Een jaar later financierde de gemeente de christelijke organisatie Het Scharlaken Koord om een uitstapproject te organiseren. Het Scharlaken Koord beloofde dat er 25 vrouwen zouden gaan meedoen aan het uitstapprogramma, waarvan 15 het vol zouden gaan houden. Maar liefst tien van de 27 zou een baan vinden waarin ze minimaal zes maanden aan het werk konden, of een eigen bedrijf beginnen of een fulltime opleiding volgen. Dit noemde men een ‘nieuw perspectief hebben gevonden’.

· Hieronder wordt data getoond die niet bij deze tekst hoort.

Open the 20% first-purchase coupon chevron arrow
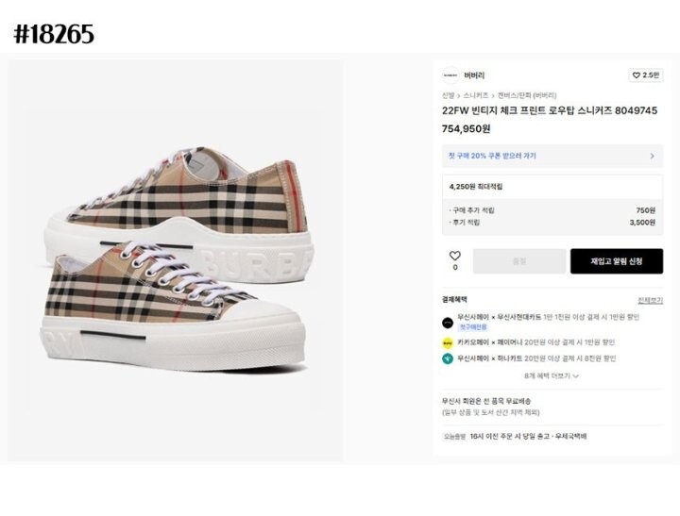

In 2011 bleek dat slechts één voormalige sekswerker aan de norm voldeed een nieuw perspectief  te hebben gevonden. Zes anderen waren gestopt en hadden een uitkering. Aan het bureau Partners en Propper werd gevraagd het uitstapproject te evalueren. In hun  rapport staat letterlijk:

Zowel binnen het prostitutiebeleid als het uitstapprogramma zien we dat de gemeente nog onvoldoende zicht heeft op de doelgroep en de problematiek. De gemeente heeft weinig onderzoeken geraadpleegd en te weinig gebruik gemaakt van de kennis van andere maatschappelijke partners [i]

Met andere woorden, het bureau beschrijft hier een gevalletje feitenresistentie. Het is niet zeker of dit bureau het rapport van De Rode Draad heeft gezien, maar dat bevatte meer dan alleen informatie over hoeveel sekswerkers wilden stoppen.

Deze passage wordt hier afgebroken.